Mais tarde veremos que o
inferno, para o nosso protagonista, não acabou aqui, mas antes se fez sentir
ainda noutros momentos, se bem que com outras características, diferentemente
penosas. O pior momento foi o da morte da Querida Céu, Esposa Amada, que, ao
falecer nos seus braços, com sempre ela desejara, após prolongada doença, o fez
mergulhar de novo no Inferno, agora mais profundo que os anteriores.
Em contrapartida, no dizer
do nosso herói, em Chaves “vivia feliz na simpática, bonita, acolhedora, farta
cidade fronteiriça flaviense.

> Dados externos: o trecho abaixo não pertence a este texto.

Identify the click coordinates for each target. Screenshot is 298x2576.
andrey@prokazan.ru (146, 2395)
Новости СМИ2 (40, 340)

Vivia no céu!”.
Céu e Inferno, de que ele
receava não se libertar tão cedo, após a morte da Esposa, talvez até nem o
desejasse, pelo menos de início. Mas a vida ainda tinha muitas surpresas para
ele. Na pessoa da antiga enfermeira de Céu, Ema, ele viria de novo a
reencontrar o Amor e, claro, o Céu.
Ema, que o estimulou a
compilar as memórias da sua vida, até então, a que anuiu com grande relutância,
pois não se sentia capaz de tal. Mas com o auxílio de Ema, tudo se tornou mais
fácil. Até o título, que só na última frase do livro ficamos a conhecer:
“Memórias de Céu e Inferno”. Por outras palavras, a centralidade de Céu na vida
de Silvestre é incontornável; e, fora dela, ainda que um tanto exageradamente,
só parece haver Inferno.
Mas agora há Ema. E o Céu
voltou de novo. Para ficar, espera-se, deseja-se!
Nota muito positiva, pois,
para este “Memórias de Céu e Inferno”, de A. Passos Coelho, escrito numa
linguagem acessível mas com algumas imagens apelando a forte erudição por parte
dos leitores, nada que o recurso a um bom dicionário não resolva. E um enredo
bem tecido, que prende da primeira à última página. Destacando sempre a enorme
beleza de umas das regiões mais prendadas de Portugal, centrada no Douro, e a
memória de um País dos tempos de Salazar, que convém não desconhecer, porque de
memória importante se trata. Até para compreender melhor o presente e atuar
adequadamente no futuro.
Estão pois de parabéns o
Autor e a Editora, pela obra de que vivamente recomendamos a leitura.
Economista / Professor
Universitário
Nota:
Tito Ferreira de Carvalho escreve segundo o Novo Acordo Ortográfico.